A Argentina tomou uma medida defensiva dentro das regras da finança global: vai refinanciar parte de suas dívidas de curto prazo regidas por regras locais. É quase um default, a julgar pelas notícias preliminares. O governo aparentemente não tinha saída.

É também um abalo para um presidente faroleiro que se gabava, há 4 anos, de ter sido eleito para colocar a economia de pé. O crédito ficará mais caro para o país.

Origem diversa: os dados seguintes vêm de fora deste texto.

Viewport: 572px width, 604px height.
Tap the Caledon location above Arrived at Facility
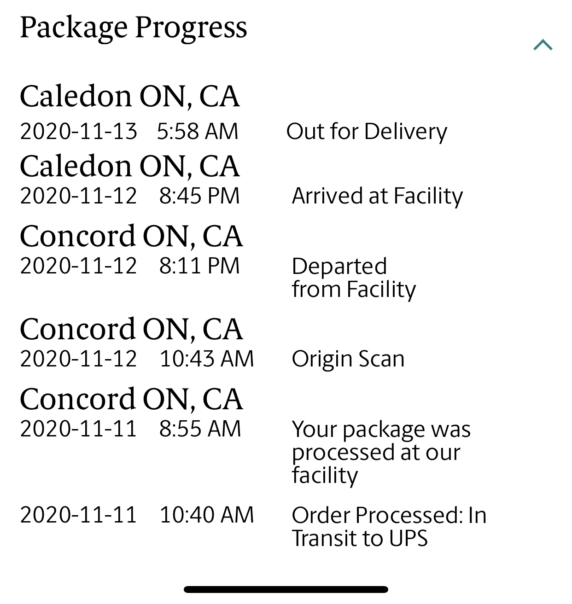point(130,166)
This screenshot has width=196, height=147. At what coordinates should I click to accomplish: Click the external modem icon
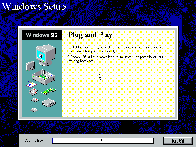click(x=49, y=103)
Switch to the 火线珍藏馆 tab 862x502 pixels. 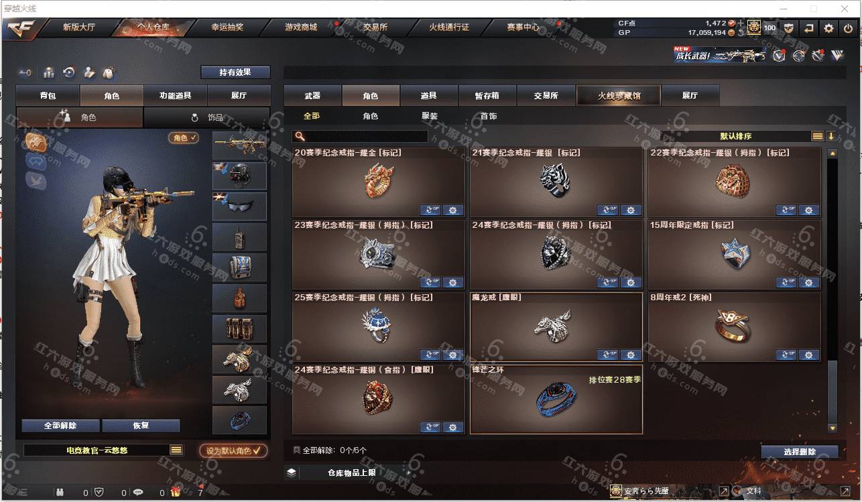pyautogui.click(x=619, y=96)
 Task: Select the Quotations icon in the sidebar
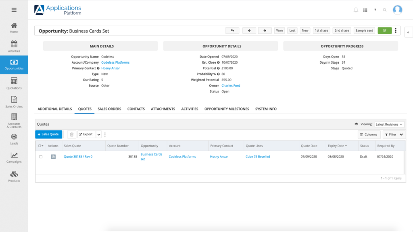coord(14,83)
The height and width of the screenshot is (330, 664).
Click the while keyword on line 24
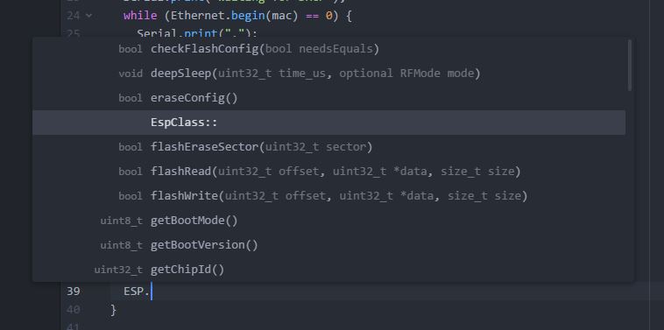pyautogui.click(x=140, y=17)
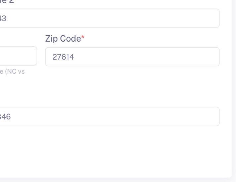Click the "Zip Code" label text
The width and height of the screenshot is (236, 182).
point(63,39)
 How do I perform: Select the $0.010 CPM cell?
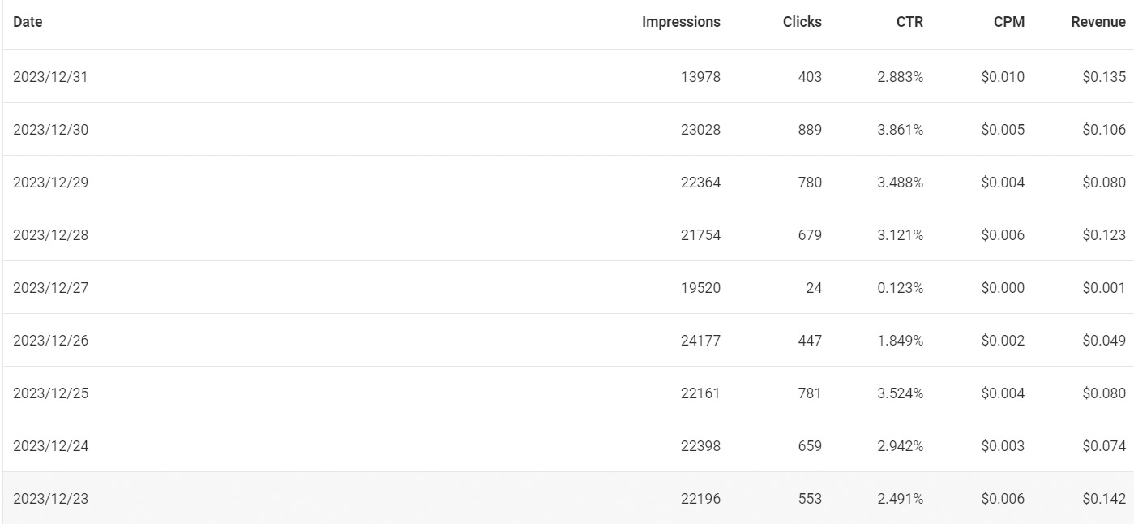(x=1002, y=77)
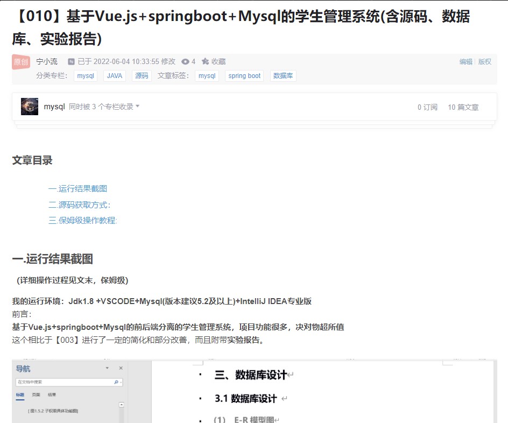The height and width of the screenshot is (423, 508).
Task: Expand the 同时被 3 个专栏收录 dropdown
Action: tap(137, 107)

Quando Nestor Kirchner realizou uma renegociação forçada com os “fundos abutres”, em 2005, céus e terras da mídia se moveram em passo com o mercado financeiro. Era algo comparável ao anúncio do Armagedon. Antonio Palocci, luminar e homem forte do primeiro governo Lula, impediu qualquer solidariedade a Buenos Aires. No final daquele ano, o país conseguiu romper o bloqueio de crédito graças à compra de bônus pela Venezuela. Bom negócio para ambos: NK voltou a vender títulos do tesouro e Chávez obteve lucro em menos de dois anos.

O tratamento da mídia global agora é outro (mesmo levando-se em conta a diferença das operações). Para os entusiastas do neoliberalismo em ritmo de tango, as explicações virão embaladas em piruetas argumentativas cheias de efeitos especiais.

A herança macrista para o possível presidente Alberto Fernandez será muito dura.